§ **SELECTED EXCERPT**:
☆ ☆ ☆ ☆ ☆
Aaron Abma

  • Graduate Student

I am a graduate student at the University of Pittsburgh.  I did my undergraduate work at Calvin College.  I specialize in ethics and particularly theories of value, but I also have interests in Ancient Greek Philosophy, the History of Ethics (especially Plato, Aristotle, Augustine, and Kant), Metaethics, Biomedical Ethics, and the Philosophy of Love.   

My dissertation addresses fundamental questions in the theory of value.  There I am interested in whether good is good for—whether everything that is valuable is so if and because it is beneficial.  I develop the argument that this ‘good-for theory’ cannot adequately account for symbolic value.  Many of our acts are valuable because of what they mean or signify—for example, acts of refusing to participate in harmful systems or standing for certain ideals—despite being inefficacious and even costly.  Good-for theory can understand these acts at best as disvaluable side-effects of other valuable things (e.g., valuable dispositions or practices).  I propose that such acts are valuable as appropriate responses to whatever is good-simpliciter, where good-simpliciter is the value of that which is worthy of love.  I argue that this proposal illuminates a dimension value which we can see throughout our lives, including in our actions in the interpersonal, political, and religious domains.  I go on to develop accounts of the good life, the good person, and good action which make love of the good-simpliciter central.
☆ ☆ ☆ ☆ ☆
§ **DATASET RECORDS**:
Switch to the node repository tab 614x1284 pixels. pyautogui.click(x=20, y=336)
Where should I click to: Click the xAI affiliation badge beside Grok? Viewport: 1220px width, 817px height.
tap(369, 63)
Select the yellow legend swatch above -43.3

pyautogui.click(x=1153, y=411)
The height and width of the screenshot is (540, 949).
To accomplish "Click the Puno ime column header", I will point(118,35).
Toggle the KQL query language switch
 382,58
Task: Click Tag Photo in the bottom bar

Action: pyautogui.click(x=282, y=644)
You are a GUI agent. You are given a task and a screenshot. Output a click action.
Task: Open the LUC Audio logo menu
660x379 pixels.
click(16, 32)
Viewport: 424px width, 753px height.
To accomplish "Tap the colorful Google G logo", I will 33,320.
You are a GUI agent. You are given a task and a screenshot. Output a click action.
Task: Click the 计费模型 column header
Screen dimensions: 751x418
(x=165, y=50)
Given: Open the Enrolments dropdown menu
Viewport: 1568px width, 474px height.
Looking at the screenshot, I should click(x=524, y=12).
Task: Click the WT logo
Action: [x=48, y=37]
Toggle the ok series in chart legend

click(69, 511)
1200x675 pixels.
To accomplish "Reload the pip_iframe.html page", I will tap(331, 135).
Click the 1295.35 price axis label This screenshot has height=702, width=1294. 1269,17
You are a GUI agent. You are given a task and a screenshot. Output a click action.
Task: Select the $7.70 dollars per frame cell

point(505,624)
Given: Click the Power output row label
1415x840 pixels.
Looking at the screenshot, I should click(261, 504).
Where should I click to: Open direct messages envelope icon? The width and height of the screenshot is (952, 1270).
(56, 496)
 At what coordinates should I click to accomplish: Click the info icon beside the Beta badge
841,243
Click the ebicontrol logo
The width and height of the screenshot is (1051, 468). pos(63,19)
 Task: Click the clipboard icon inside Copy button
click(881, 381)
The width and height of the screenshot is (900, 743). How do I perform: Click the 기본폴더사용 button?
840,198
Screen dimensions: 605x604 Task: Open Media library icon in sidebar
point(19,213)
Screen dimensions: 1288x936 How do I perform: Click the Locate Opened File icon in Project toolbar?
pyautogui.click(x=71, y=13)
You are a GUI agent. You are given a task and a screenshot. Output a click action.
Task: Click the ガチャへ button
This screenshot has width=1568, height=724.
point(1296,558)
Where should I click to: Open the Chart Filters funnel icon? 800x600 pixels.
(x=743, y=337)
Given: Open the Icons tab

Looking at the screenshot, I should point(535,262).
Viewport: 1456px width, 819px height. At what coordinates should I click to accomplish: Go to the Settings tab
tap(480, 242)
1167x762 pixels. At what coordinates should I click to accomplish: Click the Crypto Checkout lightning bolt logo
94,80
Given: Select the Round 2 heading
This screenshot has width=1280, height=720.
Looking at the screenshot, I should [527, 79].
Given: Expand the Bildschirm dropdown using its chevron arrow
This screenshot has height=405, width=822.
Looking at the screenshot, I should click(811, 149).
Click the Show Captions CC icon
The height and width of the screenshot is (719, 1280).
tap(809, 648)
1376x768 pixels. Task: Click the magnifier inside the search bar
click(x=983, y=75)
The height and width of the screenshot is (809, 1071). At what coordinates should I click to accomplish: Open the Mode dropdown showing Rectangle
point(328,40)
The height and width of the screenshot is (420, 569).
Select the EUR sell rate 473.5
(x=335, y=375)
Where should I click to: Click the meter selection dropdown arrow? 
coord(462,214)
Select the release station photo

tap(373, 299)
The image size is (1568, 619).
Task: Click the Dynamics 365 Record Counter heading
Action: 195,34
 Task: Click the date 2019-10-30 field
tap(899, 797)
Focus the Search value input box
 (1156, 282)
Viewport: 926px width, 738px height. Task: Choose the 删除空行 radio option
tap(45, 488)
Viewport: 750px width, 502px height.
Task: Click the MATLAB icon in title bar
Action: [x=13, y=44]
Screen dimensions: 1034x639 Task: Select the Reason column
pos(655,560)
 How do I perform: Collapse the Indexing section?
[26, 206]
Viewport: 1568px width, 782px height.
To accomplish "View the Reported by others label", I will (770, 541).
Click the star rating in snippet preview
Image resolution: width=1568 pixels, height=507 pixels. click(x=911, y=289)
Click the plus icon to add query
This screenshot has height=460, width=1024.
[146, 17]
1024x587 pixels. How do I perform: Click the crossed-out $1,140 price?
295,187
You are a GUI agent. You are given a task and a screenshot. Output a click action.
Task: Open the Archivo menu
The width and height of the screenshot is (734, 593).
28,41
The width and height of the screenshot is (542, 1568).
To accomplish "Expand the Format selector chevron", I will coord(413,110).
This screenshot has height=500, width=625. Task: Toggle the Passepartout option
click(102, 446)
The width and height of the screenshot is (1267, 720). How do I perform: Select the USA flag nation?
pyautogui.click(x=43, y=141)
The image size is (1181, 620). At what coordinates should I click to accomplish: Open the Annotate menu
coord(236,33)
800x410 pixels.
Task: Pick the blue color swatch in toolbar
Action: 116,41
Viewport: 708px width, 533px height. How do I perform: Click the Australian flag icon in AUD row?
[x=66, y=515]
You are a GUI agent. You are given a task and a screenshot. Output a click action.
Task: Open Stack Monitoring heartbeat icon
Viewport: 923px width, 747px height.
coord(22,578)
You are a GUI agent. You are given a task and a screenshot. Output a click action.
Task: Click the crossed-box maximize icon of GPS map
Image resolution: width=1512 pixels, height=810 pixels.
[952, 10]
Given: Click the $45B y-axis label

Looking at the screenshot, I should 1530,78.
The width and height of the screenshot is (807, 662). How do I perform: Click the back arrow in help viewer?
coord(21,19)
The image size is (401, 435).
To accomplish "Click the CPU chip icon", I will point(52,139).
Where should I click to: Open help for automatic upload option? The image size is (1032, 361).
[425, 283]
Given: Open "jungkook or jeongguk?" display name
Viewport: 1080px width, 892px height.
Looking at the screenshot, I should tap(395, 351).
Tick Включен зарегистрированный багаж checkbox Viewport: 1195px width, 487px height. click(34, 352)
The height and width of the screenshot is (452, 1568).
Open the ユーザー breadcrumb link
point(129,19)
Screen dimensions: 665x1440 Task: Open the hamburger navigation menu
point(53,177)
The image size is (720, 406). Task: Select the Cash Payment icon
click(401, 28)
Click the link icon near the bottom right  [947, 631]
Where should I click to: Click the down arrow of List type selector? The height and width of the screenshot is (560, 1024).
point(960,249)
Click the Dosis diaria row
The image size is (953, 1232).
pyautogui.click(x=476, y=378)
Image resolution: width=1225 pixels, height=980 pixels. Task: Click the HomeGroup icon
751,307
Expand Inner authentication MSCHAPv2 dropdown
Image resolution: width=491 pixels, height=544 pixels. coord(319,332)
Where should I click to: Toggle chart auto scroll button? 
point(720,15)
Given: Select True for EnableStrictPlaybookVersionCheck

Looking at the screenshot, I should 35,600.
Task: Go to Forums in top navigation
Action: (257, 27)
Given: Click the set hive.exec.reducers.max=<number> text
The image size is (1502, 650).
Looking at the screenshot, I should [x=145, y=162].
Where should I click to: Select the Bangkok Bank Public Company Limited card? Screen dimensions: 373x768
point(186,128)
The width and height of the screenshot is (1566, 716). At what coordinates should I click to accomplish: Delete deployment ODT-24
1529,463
☆ ☆ ☆ ☆ ☆
§ **WHAT YOU WILL DO**:
Write out the full graduate student profile from above, word for word, with no changes.

§ **ANSWER AREA**:
Aaron Abma

  • Graduate Student

I am a graduate student at the University of Pittsburgh.  I did my undergraduate work at Calvin College.  I specialize in ethics and particularly theories of value, but I also have interests in Ancient Greek Philosophy, the History of Ethics (especially Plato, Aristotle, Augustine, and Kant), Metaethics, Biomedical Ethics, and the Philosophy of Love.   

My dissertation addresses fundamental questions in the theory of value.  There I am interested in whether good is good for—whether everything that is valuable is so if and because it is beneficial.  I develop the argument that this ‘good-for theory’ cannot adequately account for symbolic value.  Many of our acts are valuable because of what they mean or signify—for example, acts of refusing to participate in harmful systems or standing for certain ideals—despite being inefficacious and even costly.  Good-for theory can understand these acts at best as disvaluable side-effects of other valuable things (e.g., valuable dispositions or practices).  I propose that such acts are valuable as appropriate responses to whatever is good-simpliciter, where good-simpliciter is the value of that which is worthy of love.  I argue that this proposal illuminates a dimension value which we can see throughout our lives, including in our actions in the interpersonal, political, and religious domains.  I go on to develop accounts of the good life, the good person, and good action which make love of the good-simpliciter central.